Group Study Rooms in Huntsman Hall are in the midst of a multi-million-dollar makeover. And with the Forum-level phase of this three-year project completed over the fall, students can now access the 2.0 experience in any of the newly renovated GSRs.
With more space, better amenities, enhanced privacy, and a wealth of technology upgrades, each space has been transformed from top to bottom. A decision to shift the original layout sideways – along with some structural nips and tucks – affords two extra feet of space; a whiteboard wall is on hand to foster creativity; a Solstice-enabled wall-mounted monitor allows multiple users to simultaneously connect their devices on the same display; a touch-screen control panel can time presentations; and wireless screen sharing – as well as an HD web camera – make it easier to collaborate locally or connect globally. In addition, every room has been freshly appointed with new chairs, brighter lighting, a larger table, and an abundance of strategically placed power outlets with integrated USB ports.

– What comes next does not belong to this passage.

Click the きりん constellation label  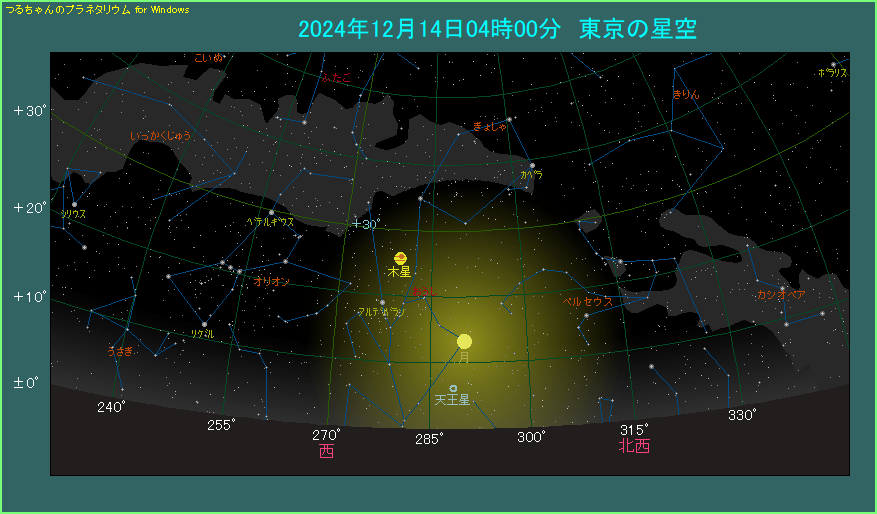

The extensive nature of the overhaul is partly due to the fact that it’s been more than a decade in the making, according to David Siedell, Wharton Computing’s Senior Director of Public Technology. Take the new LCD monitors, he notes. “In 2002 (when Huntsman was built), we actually had single widescreens in the original room design, but at the time they ended up proving too cost-prohibitive.” Since then, he says, the price dropped from more than $20,000 to less than a $1,000.

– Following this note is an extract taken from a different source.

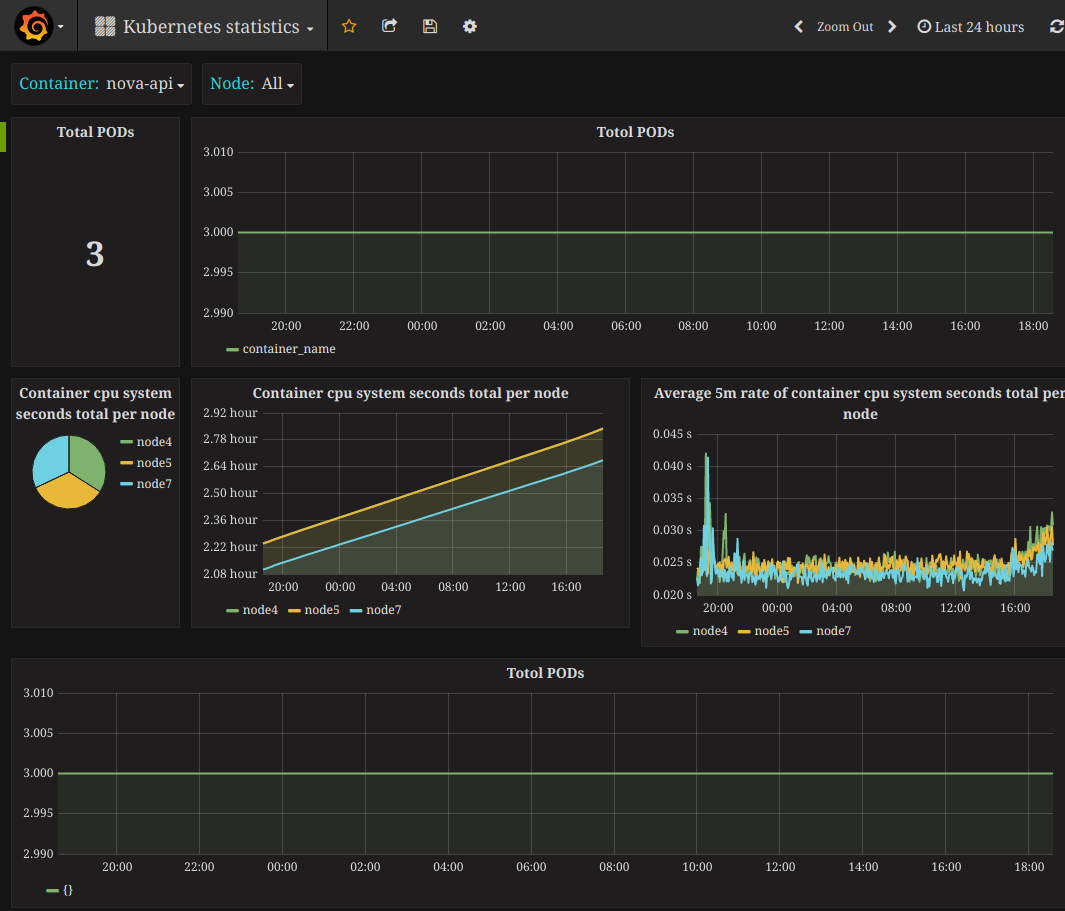The height and width of the screenshot is (911, 1065).
Task: Open the Last 24 hours time picker
Action: (x=971, y=27)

The in-room PCs have an enhanced user interface enabling wireless screen sharing – a feature that speaks to the primary intent of the room and the overall goal of the renovation: creating the best possible conditions for collaboration.
The design process itself was a collaborative effort. Last year, Wharton Computing – in partnership with Wharton Facilities – unveiled two prototype GSRs (rooms F66 and F67) in order to garner feedback and suggestions from the hundreds of students who used them over two semesters. “What you see today is the result of that pilot run,” Siedell says. “The users we surveyed wanted bigger screens, they wanted the sideways layout, they asked for upgraded webcams – all of this input ended up in the final plan.”

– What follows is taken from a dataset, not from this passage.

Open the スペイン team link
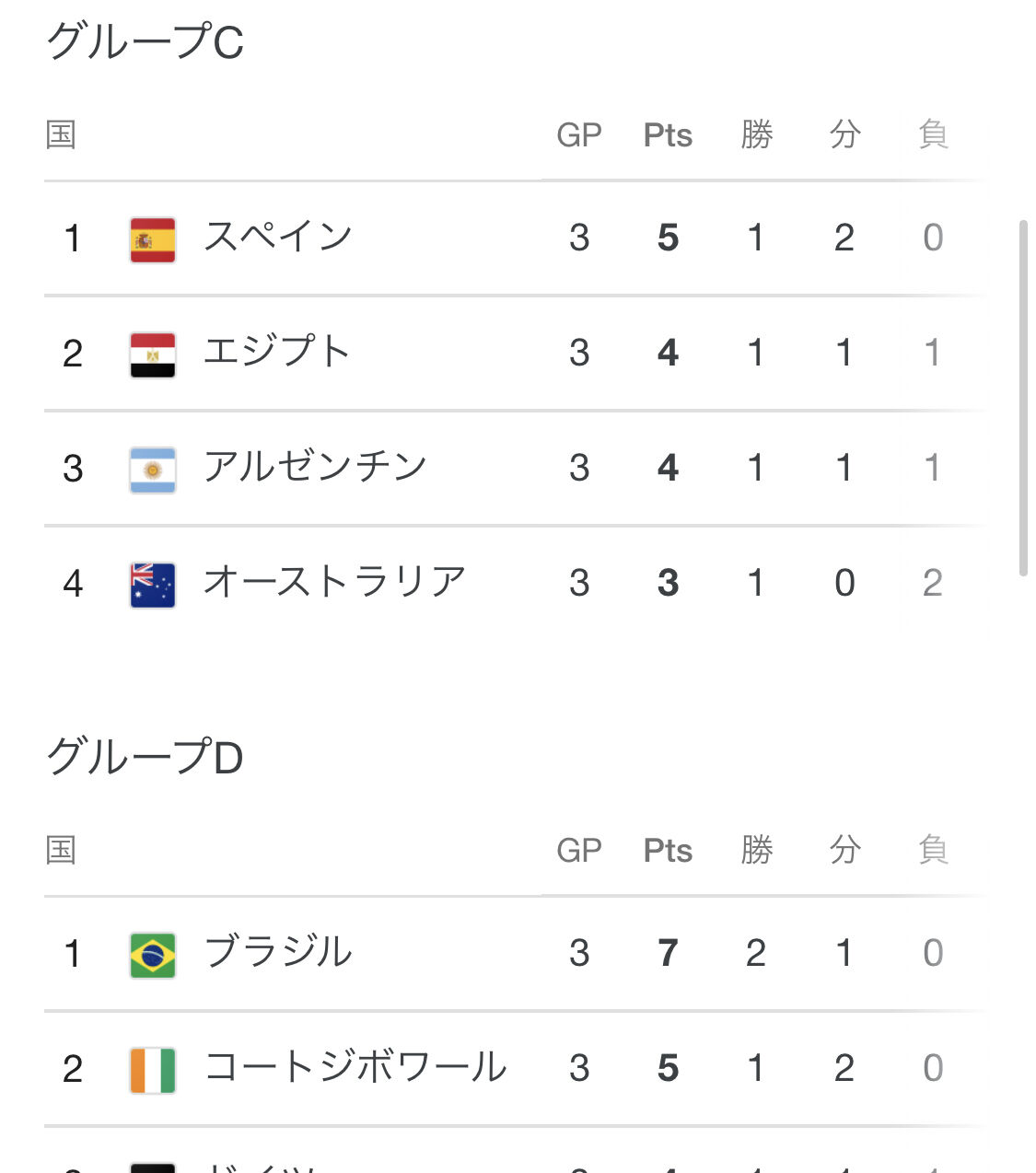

The second level of Huntsman is the next – and by Fall 2016, all four floors of GSRs will reflect the blueprint detailed above. But, student feedback will continue to fuel the process. Wharton Computing teams plan on continuously mining usage data from the completed spaces and soliciting student opinion. “Everything from the software we install to the logic and programming of the rooms will be attuned to user preferences – not only as we go forward with renovating the other levels, but in going back to re-update the finished ones,” Siedell notes. By the time this project is complete, he adds, all of Huntsman’s GSRs will offer the same optimal study experience.